Before a marketing authorisation is granted for a medicine, its benefits and risks are weighed carefully. Pharmaceutical companies and the authorities continue to monitor the safety, efficacy and quality of pharmaceutical products after they have been brought to market. Safety information is collected about suspected adverse events, inefficacy, medication errors, interactions, exposure during pregnancy and overdoses, for example.
It is important to monitor the safety of medicines after the marketing authorisations have been secured, particularly because before this, the medicine has usually been tested on only a few thousand or fewer people in controlled conditions. In reality, a medicine may have millions of users, and patients and their special circumstances can vary greatly. For this reason, it is not always possible to find all the data related to the adverse events or safety of the medicine when clinical trials – that is, studies on people – are being carried out.
The management and reporting of drug safety data is an essential part of pharmacovigilance. This is a binding obligation for marketing authorisation holders such as Orion.
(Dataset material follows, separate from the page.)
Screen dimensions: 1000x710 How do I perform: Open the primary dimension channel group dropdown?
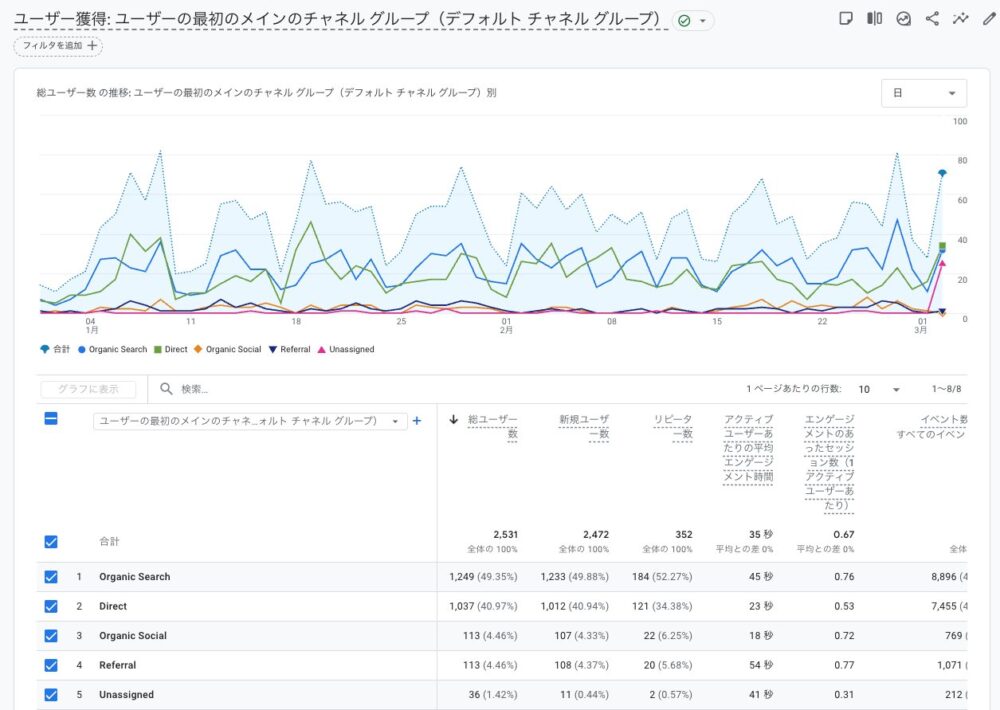[249, 421]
Safety data is compiled over the entire life cycle of a medicine
In addition to their intended effects, all medicines have adverse effects – that is, unintended and harmful effects – on some users. Adverse effects range from mild to severe, and information about them is provided in the package leaflet, for example. The adverse effects that are more difficult to identify can be associated with other simultaneous conditions and medication, pregnancy, long-term use and extremely rare side effects.
Information about adverse events and other factors affecting patient safety is updated throughout the life cycle of products. The monitoring of these is global, and is carried out by the national authorities in different countries in collaboration with pharmaceutical companies. We receive information from all over the world about the adverse events and other safety issues of the medicines that we market, throughout their life cycles.
In the most serious cases, the use of a medicine can be limited or even prohibited if the risks related to the medicine outweigh its benefits. For patients and professionals, safety data management is an important way to convey information about adverse effects or other aspects. This also improves patient and medication safety and the accuracy of product information.
Continuous dialogue with the authorities
We engage in continuous interaction with the authorities. This interaction is guided by highly detailed legislation, which determines what should be reported and when. In addition to reporting individual cases, we prepare reports for the authorities on events and conclusions over the long term. All the events reported to us are also reported forward to a centralised European database where the information is available to all authorities in the European Economic Area (EEA) in real time.
For healthcare professionals and consumers, the reporting of adverse effects to pharmaceutical companies or the authorities is voluntary. It is carried out by doctors and healthcare and pharmacy staff, as well as patients and their families and carers. Orion’s employees have an obligation to report immediately if they become aware of any adverse effects related to our products. We encourage consumers and healthcare professionals to report any adverse effects, so that the overall picture of the safety of a medicine is as comprehensive as possible.